Internet Explorer Web Browser Security Bug Reported - SSO-AL2010-004

15 January 2010

Software and platforms affected

The following software is affected

Internet Explorer 8
Internet Explorer 7
Internet Explorer 6

for the following operating systems:

Windows 7
Windows Server 2008
Windows Vista
Windows Server 2003
Windows XP
Windows 2000

What is the problem?

There is a bug in versions 6, 7 and 8 of the Microsoft Internet Explorer web browser, which could result in your computer being attacked by criminals. This bug is being actively exploited by criminals at present.

What we recommend you do

Microsoft is still investigating the bug, therefore a fix is not yet available. The following options are available to help protect your computer until Microsoft releases an update:

Follow the instructions in the Microsoft bulletin to increase the security level of Internet Explorer and only allow known trusted sites to be unrestricted. Note that you may have to undo these changes once an update is available.
Install the Microsoft FixIt to enable data execution prevention, which will help stop criminals from using this vulnerability. Note that you may have to uninstall the FixIt once an update is available.
If you do not wish to install the temporary fixes mentioned above, consider using an alternate web browser (Mozilla Firefox, and Apple Safari are two such browsers) until an update becomes available. If you choose to install a different web browser remember to click "yes" when it asks to be set as the default. The following guidelines will assist you in setting the default browser if you are not prompted to do so, or already have another browser installed that is not the default:
http://www.ssoalertservice.net.au/content/doc/January_2009.pdf

Where you can find more information

http://www.microsoft.com/technet/security/advisory/979352.mspx
http://support.microsoft.com/kb/979352

Disclaimer

This Alert has been prepared by AusCERT for the Department of Broadband, Communications and the Digital Economy.

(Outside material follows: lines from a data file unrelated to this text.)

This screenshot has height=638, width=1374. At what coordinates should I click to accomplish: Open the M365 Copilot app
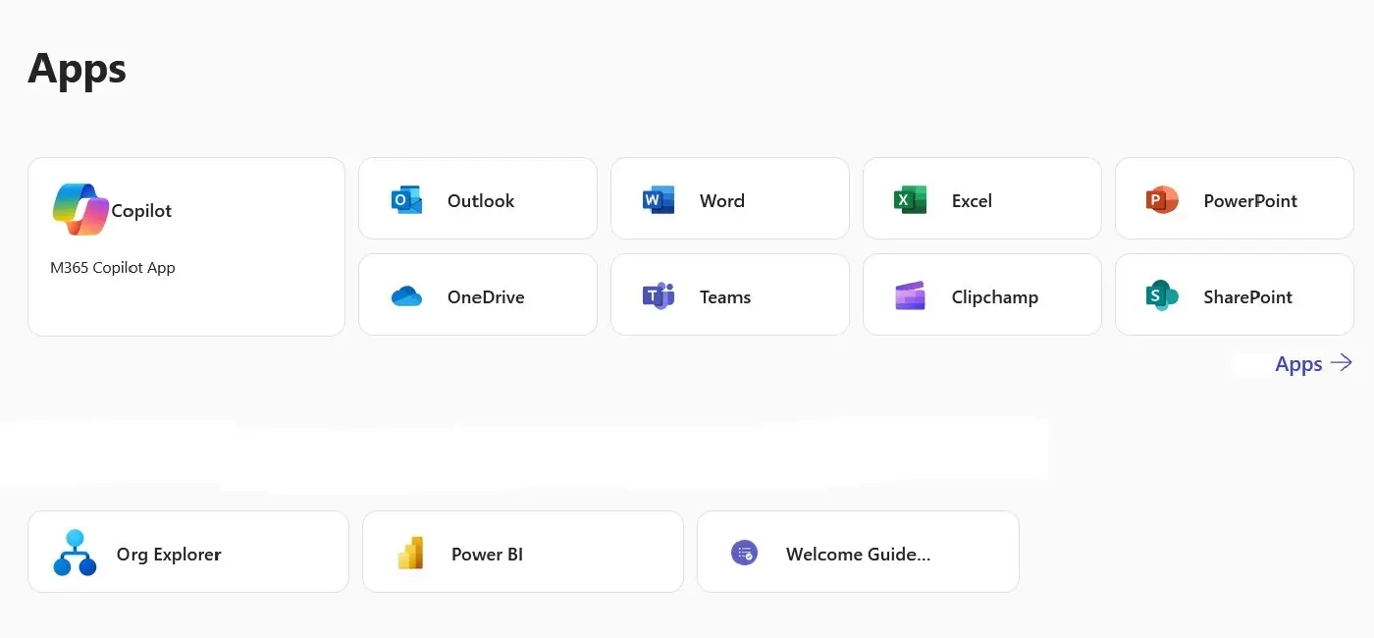click(x=185, y=245)
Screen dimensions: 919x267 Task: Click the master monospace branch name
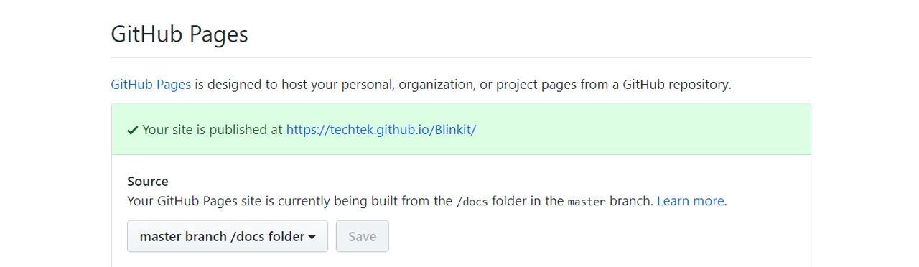[x=587, y=202]
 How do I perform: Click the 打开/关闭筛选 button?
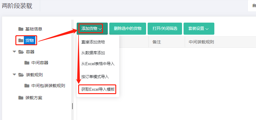[x=165, y=29]
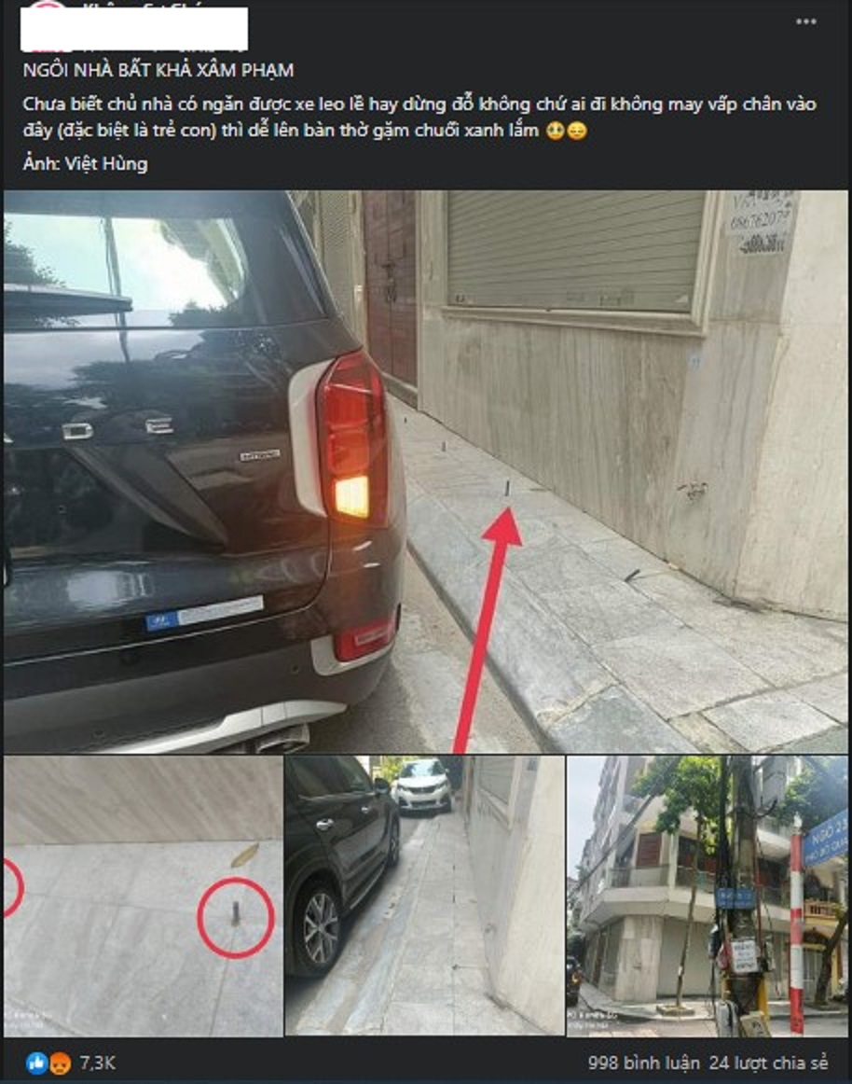Viewport: 852px width, 1084px height.
Task: Click the SUV's lit tail light in the photo
Action: click(352, 438)
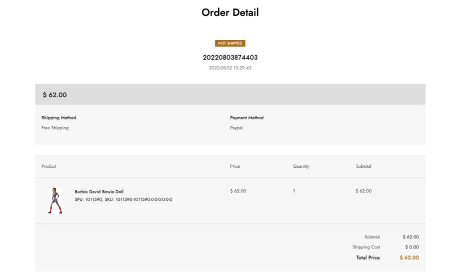Select the order number 20220803874403
Screen dimensions: 450x275
(230, 58)
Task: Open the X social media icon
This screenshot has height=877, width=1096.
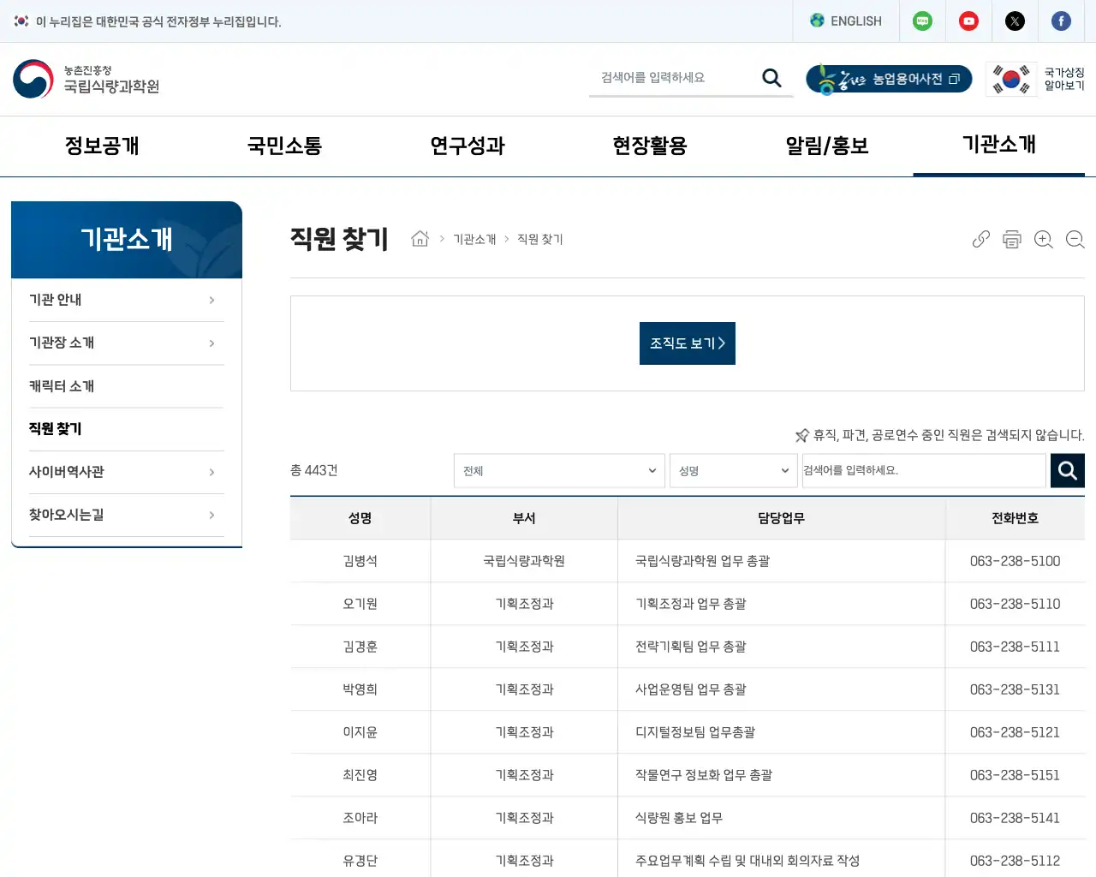Action: [1015, 21]
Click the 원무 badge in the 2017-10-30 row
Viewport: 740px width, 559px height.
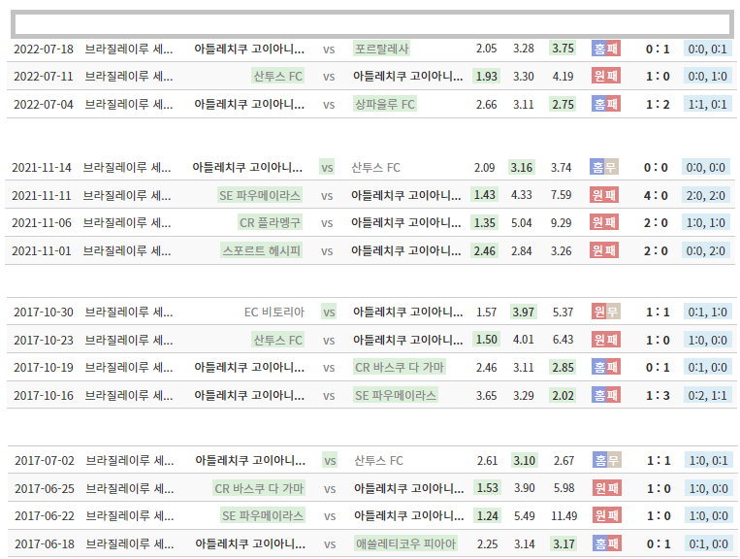tap(605, 312)
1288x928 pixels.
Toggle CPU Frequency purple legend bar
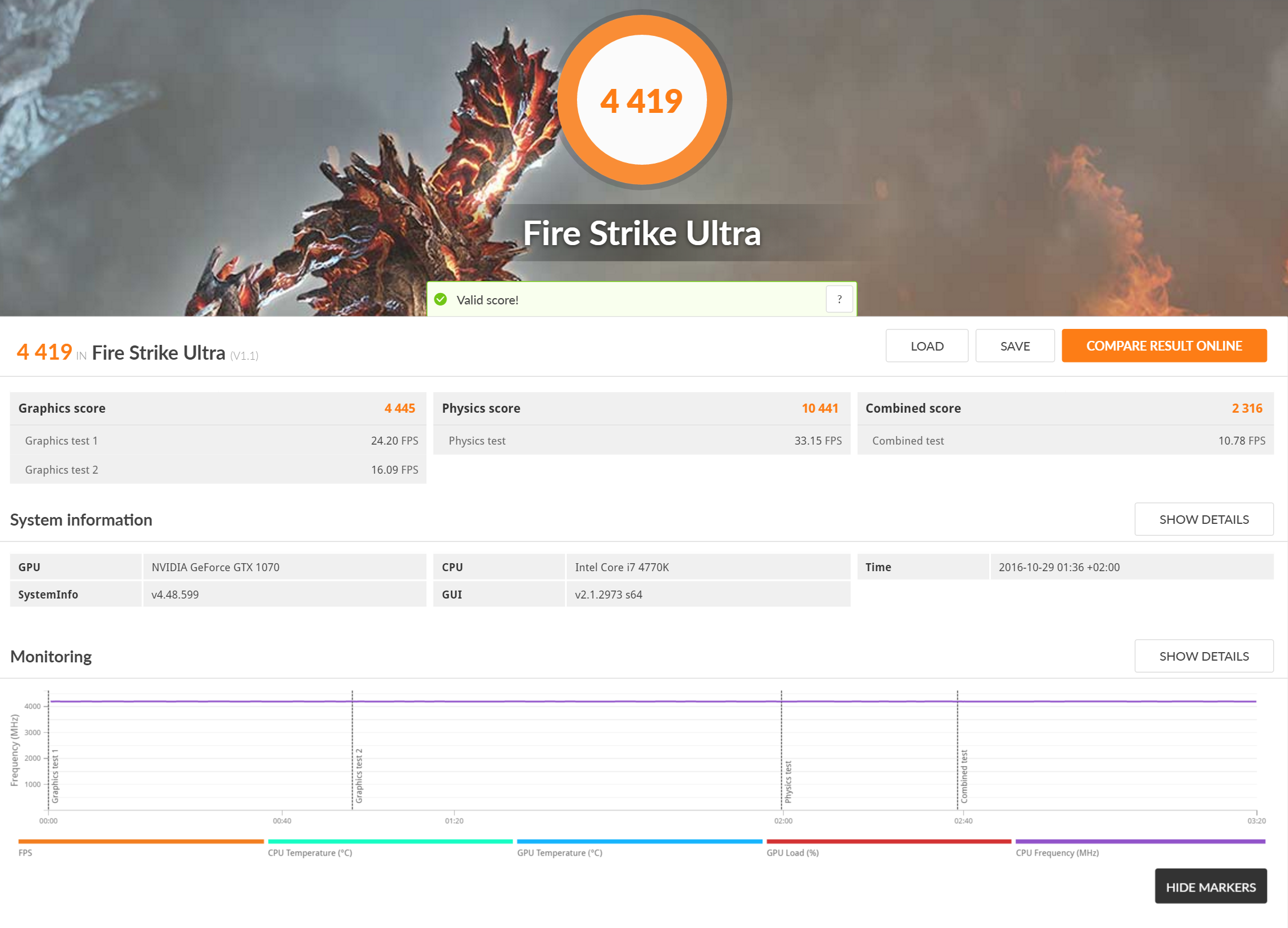1140,841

The information is intended for used by home users and small to medium sized businesses and is general information only and not intended as advice and was accurate and up to date at the time of publishing. The material and information in this Alert is not adapted to any particular person's circumstances and therefore cannot be relied upon to be of assistance in any particular case. In any important matter, you should seek professional advice relevant to your own circumstances.

The Commonwealth, AusCERT, and all other persons associated with this Alert accept no responsibility or liability for information either included or referred to in the Alert. No responsibility or liability is accepted for any damage, loss or expense incurred as a result of the information contained in the Alert, whether by way of negligence or otherwise.

The listing of a person or organisation in any part of this site or Alert does not imply any form of endorsement by the Commonwealth of the products or services provided by that person or organisation. Similarly, links to other web sites have been inserted for your convenience and do not constitute endorsement of material at those sites, or any associated organisation, product or service.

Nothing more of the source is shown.